◆ **Task requirements**
Copy out every one of the rows below word for word, without changing anything.

Records from a pointing dataset
►

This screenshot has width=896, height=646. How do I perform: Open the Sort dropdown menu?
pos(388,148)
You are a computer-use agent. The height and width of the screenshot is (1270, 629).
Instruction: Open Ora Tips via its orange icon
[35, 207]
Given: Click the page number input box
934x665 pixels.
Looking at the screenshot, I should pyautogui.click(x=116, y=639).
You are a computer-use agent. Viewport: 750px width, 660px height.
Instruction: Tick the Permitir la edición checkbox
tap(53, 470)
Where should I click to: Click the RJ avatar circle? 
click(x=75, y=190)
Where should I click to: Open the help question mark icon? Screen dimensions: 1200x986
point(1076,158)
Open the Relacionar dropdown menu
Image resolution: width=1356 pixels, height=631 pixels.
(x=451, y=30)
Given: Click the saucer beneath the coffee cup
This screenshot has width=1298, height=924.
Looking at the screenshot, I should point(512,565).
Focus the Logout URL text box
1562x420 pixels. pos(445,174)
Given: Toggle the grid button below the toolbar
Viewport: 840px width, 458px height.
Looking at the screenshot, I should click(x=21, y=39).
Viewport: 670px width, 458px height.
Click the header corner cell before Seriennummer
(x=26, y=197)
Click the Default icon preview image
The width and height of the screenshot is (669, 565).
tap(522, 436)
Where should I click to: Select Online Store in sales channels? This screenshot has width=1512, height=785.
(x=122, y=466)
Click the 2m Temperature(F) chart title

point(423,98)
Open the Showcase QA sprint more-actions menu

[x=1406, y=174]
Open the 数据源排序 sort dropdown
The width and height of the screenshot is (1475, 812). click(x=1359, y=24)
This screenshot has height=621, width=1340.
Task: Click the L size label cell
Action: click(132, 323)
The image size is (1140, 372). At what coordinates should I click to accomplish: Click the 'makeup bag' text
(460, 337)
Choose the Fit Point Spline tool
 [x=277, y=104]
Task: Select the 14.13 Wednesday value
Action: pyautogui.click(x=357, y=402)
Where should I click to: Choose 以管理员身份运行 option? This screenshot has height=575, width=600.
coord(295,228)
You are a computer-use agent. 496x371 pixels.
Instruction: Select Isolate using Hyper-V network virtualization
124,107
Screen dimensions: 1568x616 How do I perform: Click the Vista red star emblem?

◄

◆ **Exercise result**
This screenshot has width=896, height=646. How do I perform: Open the Sort dropdown menu?
pos(388,148)
You are a computer-use agent. The height and width of the screenshot is (1270, 629).
Instruction: Open Ora Tips via its orange icon
[35, 207]
Given: Click the page number input box
934x665 pixels.
Looking at the screenshot, I should pyautogui.click(x=116, y=639).
You are a computer-use agent. Viewport: 750px width, 660px height.
Instruction: Tick the Permitir la edición checkbox
tap(53, 470)
Where should I click to: Click the RJ avatar circle? 
click(x=75, y=190)
Where should I click to: Open the help question mark icon? Screen dimensions: 1200x986
point(1076,158)
Open the Relacionar dropdown menu
Image resolution: width=1356 pixels, height=631 pixels.
(x=451, y=30)
Given: Click the saucer beneath the coffee cup
This screenshot has width=1298, height=924.
Looking at the screenshot, I should point(512,565).
Focus the Logout URL text box
1562x420 pixels. pos(445,174)
Given: Toggle the grid button below the toolbar
Viewport: 840px width, 458px height.
Looking at the screenshot, I should click(x=21, y=39).
Viewport: 670px width, 458px height.
Click the header corner cell before Seriennummer
(x=26, y=197)
Click the Default icon preview image
The width and height of the screenshot is (669, 565).
tap(522, 436)
Where should I click to: Select Online Store in sales channels? This screenshot has width=1512, height=785.
(x=122, y=466)
Click the 2m Temperature(F) chart title

point(423,98)
Open the Showcase QA sprint more-actions menu

[x=1406, y=174]
Open the 数据源排序 sort dropdown
The width and height of the screenshot is (1475, 812). click(x=1359, y=24)
This screenshot has height=621, width=1340.
Task: Click the L size label cell
Action: click(132, 323)
The image size is (1140, 372). At what coordinates should I click to accomplish: Click the 'makeup bag' text
(460, 337)
Choose the Fit Point Spline tool
 [x=277, y=104]
Task: Select the 14.13 Wednesday value
Action: pyautogui.click(x=357, y=402)
Where should I click to: Choose 以管理员身份运行 option? This screenshot has height=575, width=600.
coord(295,228)
You are a computer-use agent. 496x371 pixels.
Instruction: Select Isolate using Hyper-V network virtualization
124,107
Screen dimensions: 1568x616 How do I perform: Click the Vista red star emblem?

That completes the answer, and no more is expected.